De pronto el corso se puso traje de cuento. Por el centro de la calzada la noche encendió los ojos de los niños y sorprendió a los mayores. Como rodando victoriosos por las venas del carnaval inaugurado, simples y fantásticos, el grupo de muñecos se adueña de la calle.
Redondos, cabezones, rebosantes de colores e ilusiones, como empujados por el viento tibio, imágenes de historietas, fábulas y leyenda, se nos tiraban al alma estos sueños hechos muñecos de Desgens.
Desde el año 1944, cuando don Orestes Desgens, hombre bueno, soñador y talentoso imaginó un instante de fantasía para homenajear a la belleza, los Muñecos de Desgens se largaron por nuestra provincia.

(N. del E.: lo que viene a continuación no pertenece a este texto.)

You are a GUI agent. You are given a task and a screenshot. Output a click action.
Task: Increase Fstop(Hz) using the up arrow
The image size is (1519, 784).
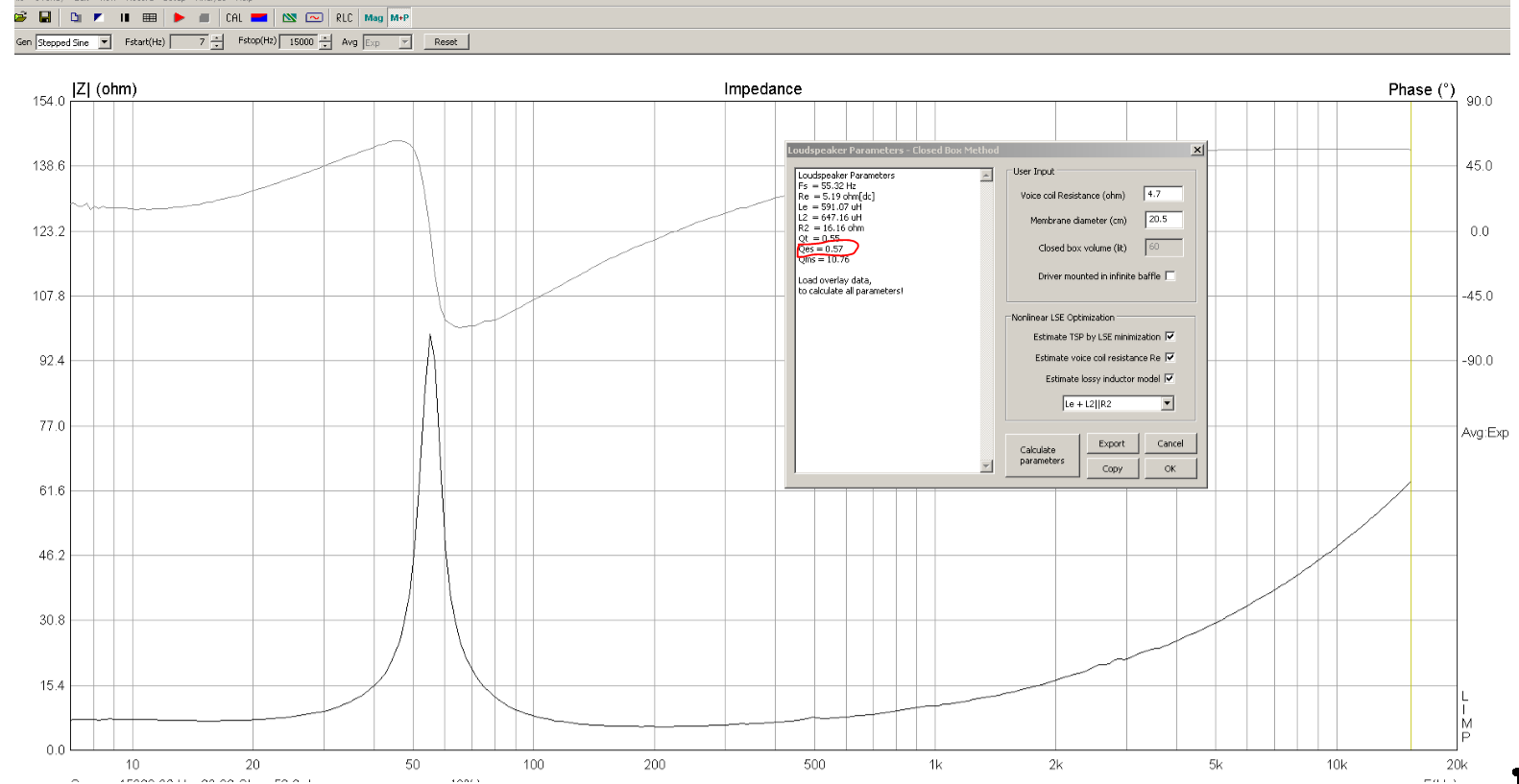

Con nuestros corsos ellos se fueron. Como un titiritero, don Orestes fue el único capaz de dotarlos de espíritu y enseñarles vuelo. Puso en el carnaval y en fiestas importantes su alma, atada a estos hijos de sus entrañas generosas de fantasía. La Secretaría de Turismo de la Provincia les dio en su momento un reconocimiento merecido al declararlos de interés turístico provincial.
Siempre me pregunté qué musas extrañas y compulsivas de luz pasan por el alma de un diseñador de muñecos; qué fuego sagrado portan sus manos, cuando los pone en la vida por la simple iluminación de dar alegría a los demás.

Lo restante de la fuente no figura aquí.